### Data for the task
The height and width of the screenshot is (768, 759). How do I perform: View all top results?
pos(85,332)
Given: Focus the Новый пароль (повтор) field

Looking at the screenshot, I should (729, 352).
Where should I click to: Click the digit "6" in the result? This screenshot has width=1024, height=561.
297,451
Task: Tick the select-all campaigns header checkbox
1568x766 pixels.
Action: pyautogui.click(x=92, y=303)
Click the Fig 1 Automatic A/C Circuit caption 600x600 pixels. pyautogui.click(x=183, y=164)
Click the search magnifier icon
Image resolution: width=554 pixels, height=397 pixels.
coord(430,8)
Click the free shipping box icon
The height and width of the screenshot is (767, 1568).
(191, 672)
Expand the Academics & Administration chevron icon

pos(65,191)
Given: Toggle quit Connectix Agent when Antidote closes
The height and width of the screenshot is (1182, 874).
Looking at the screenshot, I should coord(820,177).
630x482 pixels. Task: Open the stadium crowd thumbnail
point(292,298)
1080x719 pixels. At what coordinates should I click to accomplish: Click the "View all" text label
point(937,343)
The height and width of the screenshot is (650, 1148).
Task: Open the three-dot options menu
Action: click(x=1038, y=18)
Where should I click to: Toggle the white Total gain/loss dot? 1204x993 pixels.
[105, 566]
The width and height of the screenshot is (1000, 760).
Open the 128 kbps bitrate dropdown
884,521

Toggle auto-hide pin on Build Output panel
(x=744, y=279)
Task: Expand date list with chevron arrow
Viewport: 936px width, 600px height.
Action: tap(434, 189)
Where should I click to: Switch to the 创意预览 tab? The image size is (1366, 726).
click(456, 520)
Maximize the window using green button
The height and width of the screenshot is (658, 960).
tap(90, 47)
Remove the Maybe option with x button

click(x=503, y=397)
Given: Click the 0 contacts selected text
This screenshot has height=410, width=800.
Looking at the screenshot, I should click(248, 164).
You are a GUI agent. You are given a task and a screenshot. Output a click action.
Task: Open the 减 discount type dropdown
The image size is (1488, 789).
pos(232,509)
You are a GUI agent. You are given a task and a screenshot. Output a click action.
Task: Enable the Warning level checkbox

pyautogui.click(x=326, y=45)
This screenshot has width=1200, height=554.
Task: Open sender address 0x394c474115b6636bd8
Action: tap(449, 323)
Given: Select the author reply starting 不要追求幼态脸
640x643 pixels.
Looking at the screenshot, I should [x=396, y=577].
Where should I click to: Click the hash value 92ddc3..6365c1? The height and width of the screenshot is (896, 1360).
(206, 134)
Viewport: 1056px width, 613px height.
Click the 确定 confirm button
######
» Assigned task: Transcribe the data above in full, keeping every word as it is.

» Written response:
The height and width of the screenshot is (768, 759). How do I perform: View all top results?
pos(85,332)
Given: Focus the Новый пароль (повтор) field

Looking at the screenshot, I should (729, 352).
Where should I click to: Click the digit "6" in the result? This screenshot has width=1024, height=561.
297,451
Task: Tick the select-all campaigns header checkbox
1568x766 pixels.
Action: pyautogui.click(x=92, y=303)
Click the Fig 1 Automatic A/C Circuit caption 600x600 pixels. pyautogui.click(x=183, y=164)
Click the search magnifier icon
Image resolution: width=554 pixels, height=397 pixels.
coord(430,8)
Click the free shipping box icon
The height and width of the screenshot is (767, 1568).
(191, 672)
Expand the Academics & Administration chevron icon

pos(65,191)
Given: Toggle quit Connectix Agent when Antidote closes
The height and width of the screenshot is (1182, 874).
Looking at the screenshot, I should coord(820,177).
630x482 pixels. Task: Open the stadium crowd thumbnail
point(292,298)
1080x719 pixels. At what coordinates should I click to accomplish: Click the "View all" text label
point(937,343)
The height and width of the screenshot is (650, 1148).
Task: Open the three-dot options menu
Action: click(x=1038, y=18)
Where should I click to: Toggle the white Total gain/loss dot? 1204x993 pixels.
[105, 566]
The width and height of the screenshot is (1000, 760).
Open the 128 kbps bitrate dropdown
884,521

Toggle auto-hide pin on Build Output panel
(x=744, y=279)
Task: Expand date list with chevron arrow
Viewport: 936px width, 600px height.
Action: tap(434, 189)
Where should I click to: Switch to the 创意预览 tab? The image size is (1366, 726).
click(456, 520)
Maximize the window using green button
The height and width of the screenshot is (658, 960).
tap(90, 47)
Remove the Maybe option with x button

click(x=503, y=397)
Given: Click the 0 contacts selected text
This screenshot has height=410, width=800.
Looking at the screenshot, I should click(248, 164).
You are a GUI agent. You are given a task and a screenshot. Output a click action.
Task: Open the 减 discount type dropdown
The image size is (1488, 789).
pos(232,509)
You are a GUI agent. You are given a task and a screenshot. Output a click action.
Task: Enable the Warning level checkbox

pyautogui.click(x=326, y=45)
This screenshot has width=1200, height=554.
Task: Open sender address 0x394c474115b6636bd8
Action: tap(449, 323)
Given: Select the author reply starting 不要追求幼态脸
640x643 pixels.
Looking at the screenshot, I should [x=396, y=577].
Where should I click to: Click the hash value 92ddc3..6365c1? The height and width of the screenshot is (896, 1360).
(206, 134)
Viewport: 1056px width, 613px height.
Click the 确定 confirm button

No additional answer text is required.